Here’s the argument as explained by Donald J. Boudreaux and Liya Palagashvili:
Firms cannot afford a misalignment of their workers’ pay and productivity increases—the employees will move to other firms eager to hire these now more productive workers. Higher economy-wide productivity, after all, means that workers add more to the bottom lines of employers throughout the economy. To secure the services of these more-productive workers, firms bid up worker pay. This competition for labor services is what links pay to productivity.
Except, of course, the link between wages and productivity has been severed for decades now, going back to the late-1970s. Since then, as the folks at the Economic Policy Institute have shown, productivity has increased by 70.3 percent but average worker’s wages have risen by only 11.1 percent.
So, no, there is no necessary or automatic link between productivity and wages within the U.S. economy. There may have been such a relationship after World War II, during the so-called Golden Age of American capitalism, but not in recent decades.*
A natural question that arises is just where did the excess productivity—the extra surplus U.S. employers appropriated from their workers—go? A significant proportion, as I showed last year, went to higher corporate profits. Another large portion went to those at the very top of the wage distribution.
As is clear in the chart above, the top 1 percent of earners saw cumulative gains in annual wages of 157.3 percent between 1979 and 2017—far in excess of economy-wide productivity growth and nearly four times faster than average wage growth (40.1 percent). Over the same period, top 0.1 percent earnings grew 343.2 percent, with the latest spike reflecting the sharp increase in executive compensation.

▸ **What the exercise asks**:
Copy word for word the part of the passage on wages and productivity that begins at the words "Except, of course, the" and stops after the words "the wage distribution.".

▸ **Data rows**:
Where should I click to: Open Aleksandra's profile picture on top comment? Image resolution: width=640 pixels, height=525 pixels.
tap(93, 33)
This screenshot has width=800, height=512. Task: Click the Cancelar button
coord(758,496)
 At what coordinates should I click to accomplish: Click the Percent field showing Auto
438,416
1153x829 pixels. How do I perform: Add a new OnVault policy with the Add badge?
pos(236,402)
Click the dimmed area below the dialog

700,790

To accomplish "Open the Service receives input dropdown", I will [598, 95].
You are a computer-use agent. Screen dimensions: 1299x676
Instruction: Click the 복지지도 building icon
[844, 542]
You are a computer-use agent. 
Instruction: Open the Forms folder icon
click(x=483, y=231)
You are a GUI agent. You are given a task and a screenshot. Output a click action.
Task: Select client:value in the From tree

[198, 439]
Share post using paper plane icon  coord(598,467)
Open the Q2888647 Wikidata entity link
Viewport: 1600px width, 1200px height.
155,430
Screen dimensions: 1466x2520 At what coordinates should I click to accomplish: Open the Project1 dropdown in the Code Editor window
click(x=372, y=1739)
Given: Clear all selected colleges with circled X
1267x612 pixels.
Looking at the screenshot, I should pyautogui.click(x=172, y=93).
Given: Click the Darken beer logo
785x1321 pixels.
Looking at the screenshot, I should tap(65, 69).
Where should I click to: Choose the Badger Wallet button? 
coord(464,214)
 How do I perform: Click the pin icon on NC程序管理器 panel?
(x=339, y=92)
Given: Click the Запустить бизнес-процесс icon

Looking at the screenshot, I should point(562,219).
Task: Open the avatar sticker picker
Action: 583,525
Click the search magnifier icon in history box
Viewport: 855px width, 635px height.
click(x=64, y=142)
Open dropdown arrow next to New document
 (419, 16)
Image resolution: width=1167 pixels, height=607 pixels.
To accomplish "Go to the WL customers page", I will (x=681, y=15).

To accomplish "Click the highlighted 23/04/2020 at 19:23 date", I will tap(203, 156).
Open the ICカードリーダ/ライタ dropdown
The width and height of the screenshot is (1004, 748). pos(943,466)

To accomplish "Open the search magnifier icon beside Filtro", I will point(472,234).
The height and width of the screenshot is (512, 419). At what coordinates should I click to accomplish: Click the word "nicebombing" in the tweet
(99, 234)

▸ **Exercise output**:
Except, of course, the link between wages and productivity has been severed for decades now, going back to the late-1970s. Since then, as the folks at the Economic Policy Institute have shown, productivity has increased by 70.3 percent but average worker’s wages have risen by only 11.1 percent.
So, no, there is no necessary or automatic link between productivity and wages within the U.S. economy. There may have been such a relationship after World War II, during the so-called Golden Age of American capitalism, but not in recent decades.*
A natural question that arises is just where did the excess productivity—the extra surplus U.S. employers appropriated from their workers—go? A significant proportion, as I showed last year, went to higher corporate profits. Another large portion went to those at the very top of the wage distribution.